Tabel 1 Taalproducties in het eerste jaar

de eerste woorden van kinderen kunnen mama of dada zijn of de naam van een favoriet speelgoed of huisdier. Onder de eerste woorden van een kind kunnen echter verzonnen woorden zijn. Dergelijke woorden worden consequent gebruikt door het kind om te verwijzen naar een specifiek object of actie, maar worden niet gebruikt door volwassenen. Deze woorduitvattingen worden idiomorfen genoemd. Bijvoorbeeld, kan het kind consequent verwijzen naar een favoriete voedsel met een uitgevonden woord, zoals gump. In het boek spiegel van de taal: Het debat over tweetaligheid, Kenji Hakuta beschrijft een kind dat het woord Whew gebruikt! als begroeting, als anderen Hallo zouden kunnen zeggen. Een mogelijke verklaring voor de begroetingskeuze van het kind was het feit dat de moeder van het kind vaak Whew zei! bij het voor het eerst binnenkomen van de kamer van het kind in de ochtend, in reactie op een geur die aangeeft dat de luier van het kind moest worden vervangen. Het gebruik van idiomorfen door kinderen is meestal van korte duur, omdat ze hun verzonnen woorden inruilen voor de woorden die de voorkeur hebben van volwassenen.
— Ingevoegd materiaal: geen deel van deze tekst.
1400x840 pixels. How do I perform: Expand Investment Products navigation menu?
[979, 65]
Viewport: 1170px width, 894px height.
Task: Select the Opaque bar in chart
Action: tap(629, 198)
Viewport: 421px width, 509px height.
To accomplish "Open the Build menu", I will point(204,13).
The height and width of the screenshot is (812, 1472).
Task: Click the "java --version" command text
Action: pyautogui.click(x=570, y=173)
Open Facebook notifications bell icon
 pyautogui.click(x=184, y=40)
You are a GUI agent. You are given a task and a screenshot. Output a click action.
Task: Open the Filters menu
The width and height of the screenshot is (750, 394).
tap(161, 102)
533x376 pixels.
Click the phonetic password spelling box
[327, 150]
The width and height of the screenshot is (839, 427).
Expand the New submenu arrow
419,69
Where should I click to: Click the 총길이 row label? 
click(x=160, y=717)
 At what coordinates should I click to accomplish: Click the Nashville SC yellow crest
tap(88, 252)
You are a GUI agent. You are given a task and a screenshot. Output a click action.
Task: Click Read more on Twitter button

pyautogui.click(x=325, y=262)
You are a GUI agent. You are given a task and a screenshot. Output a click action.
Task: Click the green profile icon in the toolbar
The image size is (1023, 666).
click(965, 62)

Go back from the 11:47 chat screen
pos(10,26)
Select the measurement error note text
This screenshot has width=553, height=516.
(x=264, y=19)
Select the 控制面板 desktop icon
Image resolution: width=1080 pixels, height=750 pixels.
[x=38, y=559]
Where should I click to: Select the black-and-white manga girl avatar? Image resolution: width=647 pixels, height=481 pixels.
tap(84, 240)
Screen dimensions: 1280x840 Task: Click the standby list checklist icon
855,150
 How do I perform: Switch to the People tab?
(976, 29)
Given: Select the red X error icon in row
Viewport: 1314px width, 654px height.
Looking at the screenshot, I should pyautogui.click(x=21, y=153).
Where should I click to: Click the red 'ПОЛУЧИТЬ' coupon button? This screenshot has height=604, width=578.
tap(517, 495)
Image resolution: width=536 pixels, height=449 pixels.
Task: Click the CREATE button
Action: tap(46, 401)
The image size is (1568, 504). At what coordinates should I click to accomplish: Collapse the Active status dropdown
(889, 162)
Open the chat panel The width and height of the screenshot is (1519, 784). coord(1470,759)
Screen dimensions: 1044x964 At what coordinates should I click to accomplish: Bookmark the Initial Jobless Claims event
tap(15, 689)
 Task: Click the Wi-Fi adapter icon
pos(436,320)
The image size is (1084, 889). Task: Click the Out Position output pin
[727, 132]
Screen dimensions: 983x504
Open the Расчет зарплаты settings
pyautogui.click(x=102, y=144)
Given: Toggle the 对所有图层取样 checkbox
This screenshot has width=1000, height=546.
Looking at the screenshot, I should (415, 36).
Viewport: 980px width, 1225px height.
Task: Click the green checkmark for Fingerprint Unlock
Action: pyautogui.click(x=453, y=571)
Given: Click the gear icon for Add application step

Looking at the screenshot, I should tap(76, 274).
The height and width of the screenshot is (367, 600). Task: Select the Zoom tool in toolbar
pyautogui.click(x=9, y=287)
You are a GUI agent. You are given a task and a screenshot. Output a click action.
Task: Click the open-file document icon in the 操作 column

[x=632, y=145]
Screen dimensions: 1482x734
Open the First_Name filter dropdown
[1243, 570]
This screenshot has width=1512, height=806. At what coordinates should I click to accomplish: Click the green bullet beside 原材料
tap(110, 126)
Tabel 2 zijn opmerkelijke verschillen tussen de uitspraken van kinderen en die de voorkeur van volwassenen. Tabel 2 toont Vijf veel voorkomende fonologische fouten die kinderen maken bij het produceren van woorden.

reducties treden op wanneer kinderen geluiden uit het doelwoord weglaten. Reducties kunnen optreden met reduplicatie, zoals wanneer kinderproducties zowel een verlies van geluiden van het doelwoord als een herhaling van een lettergreep van het woord. Substituties doen zich voor wanneer het kind een foneem vervangt door een ander foneem. Assimilaties komen voor wanneer het kind een spraakgeluid in een woord verandert, zodat het vergelijkbaar is met een spraakgeluid dat later in het woord verschijnt. Coalescentiefouten treden op wanneer een woord wordt ingekort, door het verlies van tussenliggende geluiden.

de kwaliteit van kinderproducties verbetert in de loop van de tijd; sommige geluiden worden echter sneller onder de knie dan andere. Voor Engels sprekende kinderen kan het jaren duren om de articulatie van alle spraakgeluiden onder de knie te krijgen. Engelssprekende kinderen tussen de 4 en 8 jaar kunnen fouten maken in de articulatie van een aantal medeklinkers. De eerste medeklinkers in de woorden rood en lang worden meestal beheerst door de leeftijd van 5. De eerste medeklinkers in de woorden kerk, shirt, Dierentuin, grap, van, en duim worden meestal beheerst door de leeftijd van 6. De eerste medeklinker in het woord hen wordt meestal beheerst door de leeftijd van 7. De moeilijkste medeklinker in het Engels is de middelste medeklinker in de woorden treasure and measure; kinderen beheersen het meestal op de leeftijd van 8 jaar. Hoewel de meeste kinderen uiteindelijk bereiken volwassen-achtige uitspraak op hun eigen, sommige normaal ontwikkelende kinderen kunnen worden verwezen naar spraaklessen, soms genoemd logopedie. In logopedie-sessies ontvangen kinderen gerichte instructies en oefeningen voor specifieke spraakgeluiden.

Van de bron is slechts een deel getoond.